──────── Passage provided ────────

# HandM Sales — Numeric vs Embeddings vs Interactions

This notebook trains three LASSO models on an enriched HandM monthly dataset **pulled directly from GitHub**.

1. **Model A**: numeric only
2. **Model B**: numeric + text embeddings
3. **Model C**: numeric + text embeddings + interactions with `age_m`

Assumptions:
- Your GitHub repo hosts `HandMSales_final.csv` at a raw URL.
- That CSV already has numeric features (`lag_m1`, `price_change`, `age_m`) and dummy columns for month/channel, plus `detail_desc` and `article_id`.


In [None]:
import pandas as pd
import numpy as np
from sklearn.linear_model import LassoCV
from sklearn.metrics import r2_score, mean_squared_error, mean_absolute_error
from sentence_transformers import SentenceTransformer
import matplotlib.pyplot as plt

# GitHub raw CSV location — change if your path is different
GITHUB_CSV_URL = "https://raw.githubusercontent.com/ucla-anderson-SSAI/SSAI/main/HandMSales_final.csv"

print("[INFO] Downloading CSV from GitHub…")
df = pd.read_csv(GITHUB_CSV_URL, parse_dates=["month_ts"])
print("[INFO] Data loaded from GitHub:", df.shape)

# train = all but last month, test = last month
months = np.sort(df["month_ts"].unique())
train = df[df["month_ts"] < months[-1]].copy()
test  = df[df["month_ts"] == months[-1]].copy()

y_tr = np.log1p(train["demand"].to_numpy())
y_te = test["demand"].to_numpy()

print(f"[INFO] Train rows: {len(train)} | Test rows: {len(test)}")


## Model A — numeric only
Uses engineered numeric features and month/channel dummies already in the CSV.

In [None]:
# numeric features + pre-made dummies
num_cols = [
    "mean_price", "lag_m1", "price_change", "age_m"
] + [c for c in df.columns if c.startswith("month_") or c.startswith("channel_")]

X_tr_A = train[num_cols].to_numpy()
X_te_A = test[num_cols].to_numpy()

model_A = LassoCV(cv=3, random_state=0).fit(X_tr_A, y_tr)
pred_A = np.expm1(model_A.predict(X_te_A))
r2_A = r2_score(y_te, pred_A)
rmse_A = np.sqrt(mean_squared_error(y_te, pred_A))
mae_A = mean_absolute_error(y_te, pred_A)

print(f"Model A (numeric) — R²={r2_A:.3f}, RMSE={rmse_A:.2f}, MAE={mae_A:.2f}")


## Build embeddings (detail_desc → vector)
We embed at the article level from the text in the CSV fetched from GitHub.

In [None]:
embed_model = SentenceTransformer("sentence-transformers/all-MiniLM-L6-v2")

uniq = df[["article_id", "detail_desc"]].drop_duplicates("article_id").fillna("")
emb = embed_model.encode(uniq["detail_desc"].tolist(), show_progress_bar=False)

──────── Dataset ────────

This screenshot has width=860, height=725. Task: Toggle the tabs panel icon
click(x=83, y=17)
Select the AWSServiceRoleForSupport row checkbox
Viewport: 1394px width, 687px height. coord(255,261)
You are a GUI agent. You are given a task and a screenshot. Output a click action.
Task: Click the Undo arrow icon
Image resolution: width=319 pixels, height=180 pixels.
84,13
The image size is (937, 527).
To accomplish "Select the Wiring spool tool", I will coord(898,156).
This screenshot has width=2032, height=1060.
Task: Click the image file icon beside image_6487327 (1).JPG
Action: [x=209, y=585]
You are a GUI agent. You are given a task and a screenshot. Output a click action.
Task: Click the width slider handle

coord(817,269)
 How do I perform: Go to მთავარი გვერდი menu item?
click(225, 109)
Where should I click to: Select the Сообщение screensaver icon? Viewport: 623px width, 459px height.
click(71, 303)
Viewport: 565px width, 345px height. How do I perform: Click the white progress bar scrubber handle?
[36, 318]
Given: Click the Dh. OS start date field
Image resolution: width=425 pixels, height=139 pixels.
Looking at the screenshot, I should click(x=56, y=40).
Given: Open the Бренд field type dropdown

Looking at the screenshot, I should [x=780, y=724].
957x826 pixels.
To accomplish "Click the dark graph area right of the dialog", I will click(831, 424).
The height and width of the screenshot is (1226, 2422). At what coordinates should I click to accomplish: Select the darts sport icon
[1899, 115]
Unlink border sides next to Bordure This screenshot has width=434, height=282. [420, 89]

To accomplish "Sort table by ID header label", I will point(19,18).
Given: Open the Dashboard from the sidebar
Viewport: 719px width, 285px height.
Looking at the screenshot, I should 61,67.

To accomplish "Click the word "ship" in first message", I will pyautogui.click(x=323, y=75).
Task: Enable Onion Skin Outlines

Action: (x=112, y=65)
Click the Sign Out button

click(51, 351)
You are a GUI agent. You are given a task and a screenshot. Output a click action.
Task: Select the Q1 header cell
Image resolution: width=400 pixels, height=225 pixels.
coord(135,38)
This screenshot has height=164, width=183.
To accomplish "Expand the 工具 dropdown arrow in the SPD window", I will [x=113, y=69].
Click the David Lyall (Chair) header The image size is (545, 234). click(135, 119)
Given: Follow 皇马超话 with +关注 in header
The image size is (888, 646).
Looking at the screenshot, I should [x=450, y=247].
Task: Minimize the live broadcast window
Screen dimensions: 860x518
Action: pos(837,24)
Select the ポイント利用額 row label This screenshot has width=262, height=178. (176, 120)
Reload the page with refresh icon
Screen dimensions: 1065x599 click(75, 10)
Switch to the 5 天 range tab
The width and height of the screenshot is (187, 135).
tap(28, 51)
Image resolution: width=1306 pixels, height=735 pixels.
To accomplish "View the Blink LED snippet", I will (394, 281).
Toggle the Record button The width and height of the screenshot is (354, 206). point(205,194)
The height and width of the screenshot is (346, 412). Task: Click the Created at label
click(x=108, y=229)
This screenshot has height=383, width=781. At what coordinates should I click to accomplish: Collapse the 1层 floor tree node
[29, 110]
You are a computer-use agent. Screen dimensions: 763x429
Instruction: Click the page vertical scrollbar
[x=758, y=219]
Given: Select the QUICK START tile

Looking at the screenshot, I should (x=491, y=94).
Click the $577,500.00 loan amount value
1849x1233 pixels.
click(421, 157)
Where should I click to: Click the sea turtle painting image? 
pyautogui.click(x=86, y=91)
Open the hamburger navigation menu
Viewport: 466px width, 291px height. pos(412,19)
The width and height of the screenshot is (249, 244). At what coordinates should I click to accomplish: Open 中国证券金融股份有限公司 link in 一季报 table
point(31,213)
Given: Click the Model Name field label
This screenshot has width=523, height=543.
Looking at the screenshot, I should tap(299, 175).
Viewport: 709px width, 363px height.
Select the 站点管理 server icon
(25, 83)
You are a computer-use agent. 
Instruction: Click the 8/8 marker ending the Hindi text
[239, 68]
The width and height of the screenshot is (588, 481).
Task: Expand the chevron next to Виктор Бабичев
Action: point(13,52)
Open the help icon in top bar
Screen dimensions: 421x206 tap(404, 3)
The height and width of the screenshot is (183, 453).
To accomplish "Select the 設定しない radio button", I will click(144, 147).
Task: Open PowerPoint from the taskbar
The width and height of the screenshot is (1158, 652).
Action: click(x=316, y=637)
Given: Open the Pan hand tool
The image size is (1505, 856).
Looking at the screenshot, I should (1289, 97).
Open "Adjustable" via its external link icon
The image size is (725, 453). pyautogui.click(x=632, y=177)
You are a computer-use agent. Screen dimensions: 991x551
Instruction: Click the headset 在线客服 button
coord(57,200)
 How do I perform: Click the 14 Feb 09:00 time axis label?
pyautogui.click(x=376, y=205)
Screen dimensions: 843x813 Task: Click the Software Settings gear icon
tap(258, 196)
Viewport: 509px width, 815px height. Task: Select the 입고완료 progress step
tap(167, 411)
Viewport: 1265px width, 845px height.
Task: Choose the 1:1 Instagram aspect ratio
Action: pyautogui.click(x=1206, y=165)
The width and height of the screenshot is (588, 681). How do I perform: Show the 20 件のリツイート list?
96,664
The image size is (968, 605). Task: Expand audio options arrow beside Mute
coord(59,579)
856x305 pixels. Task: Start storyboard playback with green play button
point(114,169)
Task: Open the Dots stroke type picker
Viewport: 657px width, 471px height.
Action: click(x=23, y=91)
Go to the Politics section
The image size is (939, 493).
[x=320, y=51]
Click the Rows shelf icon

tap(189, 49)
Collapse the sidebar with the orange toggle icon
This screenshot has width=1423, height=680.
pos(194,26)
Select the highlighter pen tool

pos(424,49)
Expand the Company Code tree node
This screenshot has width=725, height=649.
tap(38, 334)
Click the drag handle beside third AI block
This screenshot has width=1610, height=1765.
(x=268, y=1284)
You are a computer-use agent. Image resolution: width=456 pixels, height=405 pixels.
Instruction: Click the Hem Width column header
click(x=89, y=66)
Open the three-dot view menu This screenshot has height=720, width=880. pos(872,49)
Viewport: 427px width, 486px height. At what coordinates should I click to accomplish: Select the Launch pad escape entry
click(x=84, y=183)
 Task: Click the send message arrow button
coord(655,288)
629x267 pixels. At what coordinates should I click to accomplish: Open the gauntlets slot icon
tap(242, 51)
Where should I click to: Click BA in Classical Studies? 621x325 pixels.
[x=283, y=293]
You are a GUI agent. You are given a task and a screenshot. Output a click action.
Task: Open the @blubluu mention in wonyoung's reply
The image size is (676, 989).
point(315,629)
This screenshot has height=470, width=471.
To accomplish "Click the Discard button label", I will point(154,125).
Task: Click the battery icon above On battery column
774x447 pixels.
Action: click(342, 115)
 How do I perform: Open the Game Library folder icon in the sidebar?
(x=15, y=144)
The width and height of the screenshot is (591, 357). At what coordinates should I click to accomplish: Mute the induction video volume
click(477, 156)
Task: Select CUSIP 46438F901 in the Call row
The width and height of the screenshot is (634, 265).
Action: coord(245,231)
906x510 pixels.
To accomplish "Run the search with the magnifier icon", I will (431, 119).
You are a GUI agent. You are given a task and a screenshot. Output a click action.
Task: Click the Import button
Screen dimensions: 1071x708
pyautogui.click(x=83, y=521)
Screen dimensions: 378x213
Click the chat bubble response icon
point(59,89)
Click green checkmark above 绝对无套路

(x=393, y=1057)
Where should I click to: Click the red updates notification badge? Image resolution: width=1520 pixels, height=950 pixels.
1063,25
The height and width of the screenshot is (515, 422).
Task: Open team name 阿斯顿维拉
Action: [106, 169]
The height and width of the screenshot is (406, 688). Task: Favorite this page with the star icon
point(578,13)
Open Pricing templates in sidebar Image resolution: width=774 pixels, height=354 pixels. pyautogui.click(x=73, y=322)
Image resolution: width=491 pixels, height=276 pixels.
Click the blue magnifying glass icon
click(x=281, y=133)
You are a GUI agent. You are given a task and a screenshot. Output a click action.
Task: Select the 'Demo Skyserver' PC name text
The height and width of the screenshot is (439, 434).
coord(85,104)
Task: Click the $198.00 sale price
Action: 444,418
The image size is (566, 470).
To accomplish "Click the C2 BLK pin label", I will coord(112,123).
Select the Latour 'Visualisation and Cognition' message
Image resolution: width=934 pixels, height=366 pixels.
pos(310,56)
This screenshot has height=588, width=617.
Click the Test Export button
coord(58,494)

────────

Problems to solve »
(a) In the HandM sales notebook, which pretrained model is loaded to turn `detail_desc` into vectors?
(b) Condense the section of the HandM sales notebook that begins "Assumptions:" into a single sentence that keeps its main facts.
(c) Proceed with the HandM sales notebook from the point where it stops.
The listing has no connection to the HandM sales notebook.

Answers per task »
(a) sentence-transformers/all-MiniLM-L6-v2

(b) The notebook assumes that the GitHub repo serves `HandMSales_final.csv` at a raw URL and that this CSV already includes the numeric features `lag_m1`, `price_change` and `age_m`, month and channel dummy columns, and the `detail_desc` and `article_id` columns.

(c)
emb_cols = [f"emb_{i}" for i in range(emb.shape[1])]
emb_df = pd.DataFrame(emb, columns=emb_cols)
emb_df.insert(0, "article_id", uniq["article_id"].values)

trainE = train.merge(emb_df, on="article_id", how="left")
testE  = test.merge(emb_df, on="article_id", how="left")
print("[INFO] Embeddings merged:", trainE.shape, testE.shape)


## Model B — numeric + embeddings

In [None]:
num_plus_emb = num_cols + [c for c in emb_cols]
X_tr_B = trainE[num_plus_emb].to_numpy()
X_te_B = testE[num_plus_emb].to_numpy()

model_B = LassoCV(cv=3, random_state=0).fit(X_tr_B, y_tr)
pred_B = np.expm1(model_B.predict(X_te_B))
r2_B = r2_score(y_te, pred_B)
rmse_B = np.sqrt(mean_squared_error(y_te, pred_B))
mae_B = mean_absolute_error(y_te, pred_B)

print(f"Model B (numeric + emb) — R²={r2_B:.3f}, RMSE={rmse_B:.2f}, MAE={mae_B:.2f}")


## Model C — numeric + embeddings + interactions
We multiply each embedding dimension by `age_m` to let text effects vary over the product lifecycle.

In [None]:
for c in emb_cols:
    trainE[f"age_x_{c}"] = trainE["age_m"] * trainE[c]
    testE[f"age_x_{c}"] = testE["age_m"] * testE[c]

num_emb_int = num_cols + [c for c in trainE.columns if c.startswith("emb_") or c.startswith("age_x_")]

X_tr_C = trainE[num_emb_int].to_numpy()
X_te_C = testE[num_emb_int].to_numpy()

model_C = LassoCV(cv=3, random_state=0).fit(X_tr_C, y_tr)
pred_C = np.expm1(model_C.predict(X_te_C))
r2_C = r2_score(y_te, pred_C)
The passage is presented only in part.